→ Esercizio:
Riporta testualmente le righe che vanno da quella contenente "You are a GUI" fino a quella contenente "The width and height of the screenshot is (364, 218).", estremi inclusi.

→ Dati estratti:

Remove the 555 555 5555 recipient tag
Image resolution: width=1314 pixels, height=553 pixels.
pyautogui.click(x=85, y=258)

--

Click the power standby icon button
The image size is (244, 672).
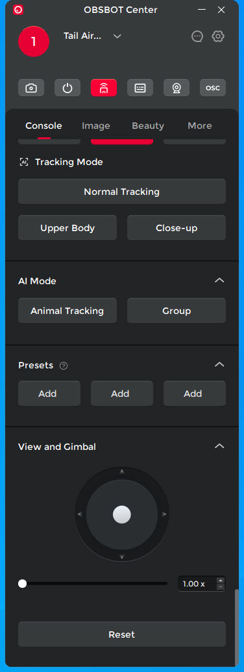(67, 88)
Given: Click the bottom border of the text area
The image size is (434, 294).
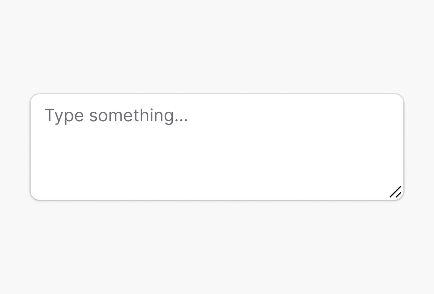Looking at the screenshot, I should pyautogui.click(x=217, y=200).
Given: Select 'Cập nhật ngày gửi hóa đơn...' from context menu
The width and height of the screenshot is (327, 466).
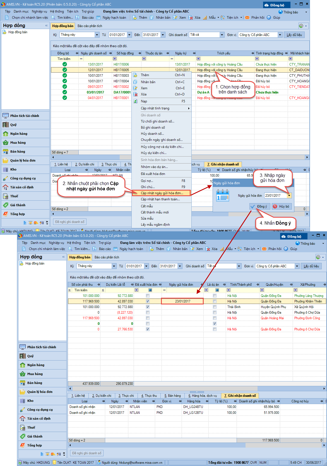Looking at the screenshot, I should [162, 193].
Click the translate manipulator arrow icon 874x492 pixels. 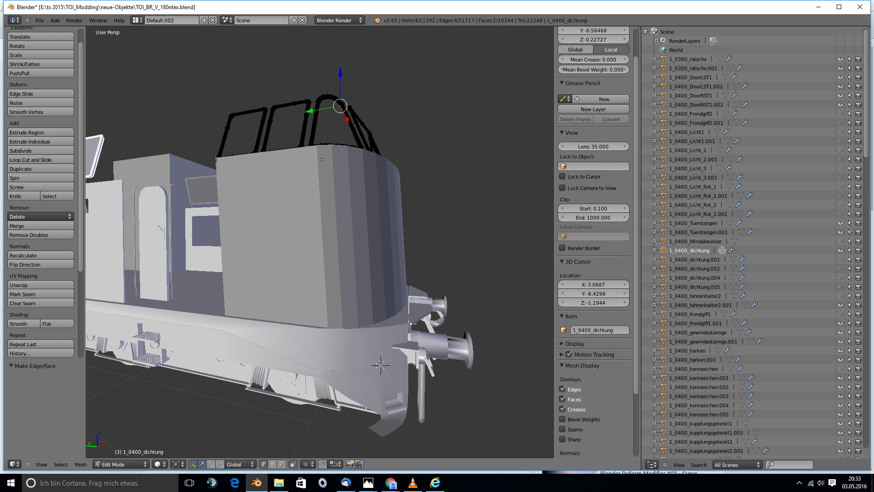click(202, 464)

--

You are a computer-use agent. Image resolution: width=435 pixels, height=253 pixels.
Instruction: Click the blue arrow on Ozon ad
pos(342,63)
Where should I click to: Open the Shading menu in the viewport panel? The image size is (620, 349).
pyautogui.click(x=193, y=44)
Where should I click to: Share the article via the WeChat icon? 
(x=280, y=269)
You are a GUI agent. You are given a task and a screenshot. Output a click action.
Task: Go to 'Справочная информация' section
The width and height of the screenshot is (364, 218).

→ Risultato:
You are a GUI agent. You are given a task and a screenshot. Output a click action.
Task: Go to 'Справочная информация' section
The width and height of the screenshot is (364, 218).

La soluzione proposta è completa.